Wednesday, April 11, 2012
Today's price action & Gold
We had a nice oversold "pop" today but the S&P500 failed to close above its 50 day moving average:
(click on chart for larger image)
The blue line on the chart is the 50 day average and the S&P bumped it and fell back. But notice the panel below the chart. It's a price relative chart of the S&P 500 and the S&P 500 equal weighted index. The small "blip" down (red arrow) shows that the smaller stocks in the index outperformed their higher capitalized counterparts. This same action was manifest in the NASDAQ Composite versus the NASDAQ 100 Index and the Russell 2000 versus the S&P 500. Now, one day a trend does not make but if this price action continues it will bode well for the market going forward.

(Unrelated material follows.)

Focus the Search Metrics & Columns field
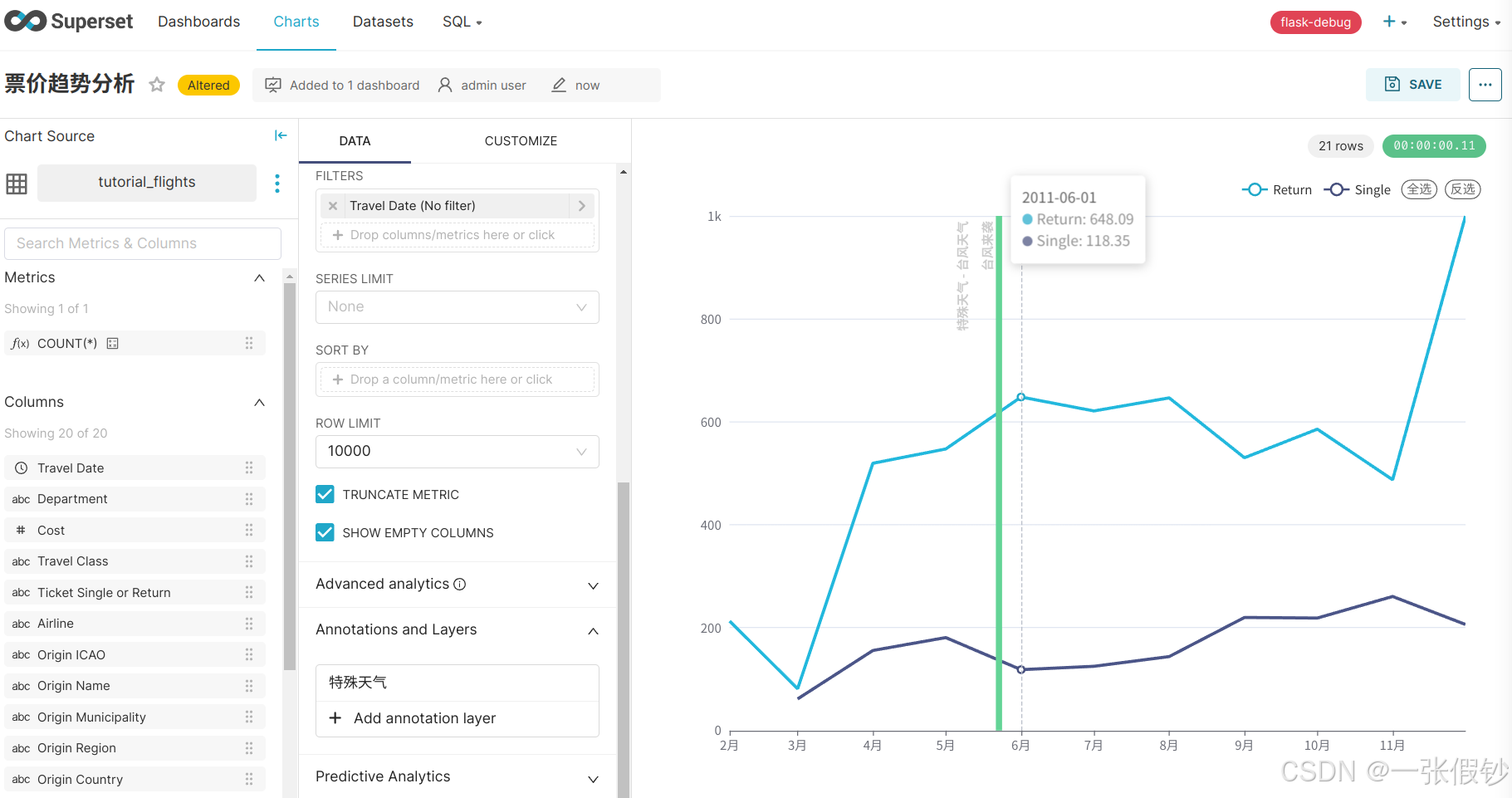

It was pretty obvious that US stocks took off today on news that some official at the European Central Bank stated that if pressure on Spanish yields continued the ECB would step in to buy Spanish debt. Never mind that the ECB has been in the bond market for over two years purchasing peripheral debt and that the central bank has no mandate to buy the volume of Spanish debt that it would have to if Spanish yields backed up over 7%!
Nevertheless, the market saw the comment in a bullish context which told me that Euro zone debt woes are still the "front and center" concern of this market.
Gold traded flat today but has been having a mini "stealth" rally:
This is an update of a chart I've posted on my blog before. I've been monitoring this inverse head and shoulders formation for awhile and it appeared to be breaking down last week but we're starting to see strength in the yellow metal. If we break through the neckline around the 38.2% Fibonacci retracement level the price target would be in the area of $2,075.00/$2,100.00.
Fundamentally, Gold possibly might be gaining strength on the possibility of more central bank liquidity (whether US or EU) being pumped into the system. But this is directly at odds with what commodity prices are telling us. Secondly, it might be gaining strength on fears surrounding the never ending threat of a European debt implosion. But again, when those fears reared their ugly head last fall, gold dropped like an anvil thrown off the Empire State Building. So, either the gold market is being prophetic about the inflationary impact of more central bank intervention or this is just a "dead cat" bounce for the metal. I'll be more of a believer in this recent strength if we take out the 61.8% Fibonacci retracement level (on the chart) which is in the $1,677.00 area.